Es stinkt zum Himmel

Bielefeld heute. Die Heizung blubbert dem Sommer ein Abschiedslied. Es klingt schief und schaurig, fast wie ein erstickter Hilferuf. Irgendwo verschwindet der Sommer still und leise mit einem wehmütigen »Ihr könnt mich mal!« auf den Lippen. Doch niemand hört es.

Heute Morgen fehlt mir die Muse zu irgendetwas. Die Nacht und ich werden keine Freunde. Ich gehe zum Auto. Gestern hatte ich es weiß und sauber abgestellt. In der Nacht jedoch, unter den hohen Bäumen, scheint es das Ziel von Vögeln mit nervösem Magen geworden zu sein. Monotone Kleckse in gebrochenem Weiß und schmutzigem Grau.

In bestimmten Kulturen symbolisiert Vogelkot Glück und soll für Reichtum sorgen. Ich müsste also sofort Lotto spielen, aber an einem Sonntag finde ich keine Lottoannahmestelle. Doch es gibt das Internet.
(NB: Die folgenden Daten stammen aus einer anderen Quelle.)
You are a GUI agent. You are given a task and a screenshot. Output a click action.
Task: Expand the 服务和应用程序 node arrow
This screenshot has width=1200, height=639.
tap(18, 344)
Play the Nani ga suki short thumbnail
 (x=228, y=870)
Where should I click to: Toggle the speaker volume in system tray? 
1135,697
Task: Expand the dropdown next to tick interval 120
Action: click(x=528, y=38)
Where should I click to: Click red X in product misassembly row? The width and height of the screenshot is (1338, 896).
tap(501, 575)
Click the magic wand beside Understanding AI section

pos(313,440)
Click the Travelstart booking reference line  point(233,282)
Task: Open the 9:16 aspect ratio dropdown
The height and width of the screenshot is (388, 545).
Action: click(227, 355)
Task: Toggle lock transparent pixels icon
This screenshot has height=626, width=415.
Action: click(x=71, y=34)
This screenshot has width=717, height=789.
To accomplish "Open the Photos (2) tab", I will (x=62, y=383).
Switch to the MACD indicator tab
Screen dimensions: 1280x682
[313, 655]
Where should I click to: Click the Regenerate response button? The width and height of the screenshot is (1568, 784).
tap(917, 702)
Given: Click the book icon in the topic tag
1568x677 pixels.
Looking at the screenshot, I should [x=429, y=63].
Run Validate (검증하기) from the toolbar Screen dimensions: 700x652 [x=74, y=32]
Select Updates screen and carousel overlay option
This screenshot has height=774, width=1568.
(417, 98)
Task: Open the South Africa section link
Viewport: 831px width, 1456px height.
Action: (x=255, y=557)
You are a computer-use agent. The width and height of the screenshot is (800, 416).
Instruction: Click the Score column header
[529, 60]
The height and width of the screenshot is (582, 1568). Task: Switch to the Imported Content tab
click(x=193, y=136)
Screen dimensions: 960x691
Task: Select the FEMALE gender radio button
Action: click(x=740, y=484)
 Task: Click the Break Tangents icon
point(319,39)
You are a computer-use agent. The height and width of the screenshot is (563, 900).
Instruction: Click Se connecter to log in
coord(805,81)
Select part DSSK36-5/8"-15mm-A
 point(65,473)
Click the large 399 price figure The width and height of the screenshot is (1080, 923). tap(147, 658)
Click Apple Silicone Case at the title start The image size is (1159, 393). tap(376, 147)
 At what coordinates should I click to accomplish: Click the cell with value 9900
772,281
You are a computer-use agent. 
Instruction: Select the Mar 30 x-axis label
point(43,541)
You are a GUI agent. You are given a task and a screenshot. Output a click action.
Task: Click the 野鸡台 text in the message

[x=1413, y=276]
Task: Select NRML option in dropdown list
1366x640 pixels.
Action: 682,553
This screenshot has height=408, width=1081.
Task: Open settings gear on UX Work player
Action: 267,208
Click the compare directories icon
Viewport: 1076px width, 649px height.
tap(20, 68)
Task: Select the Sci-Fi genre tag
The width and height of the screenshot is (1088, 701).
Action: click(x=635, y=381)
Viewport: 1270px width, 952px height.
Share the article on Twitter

Vögel, Kacke, Internet. Facebook. Hass. Die Assoziationskette führt unweigerlich zum Menschen und von dort zu Leuten, die auf deinen Teppich kacken und sich dann darüber beschweren, dass es bei dir stinkt.

Ja, es gibt diese Leute. Leute, die Scheiße in Dünnschiss verwandeln können, an Orten, wo sie ihren Darminhalt auskotzen. Kein magischer Moment. Keine Gänsehaut. Nur ein beängstigender, wenn Online ins Reale durchschlägt.

Doch bevor ich zu sehr ins Negative abgleite, durchatmen! Denn es ist sehr leicht, wütend zu sein, anderen die Schuld zu geben, sich dem völlig hinzugeben und darin aufzugehen. Vor allem gemeinsam. Nur hassen kann jeder, aber lieben ist etwas für Könner.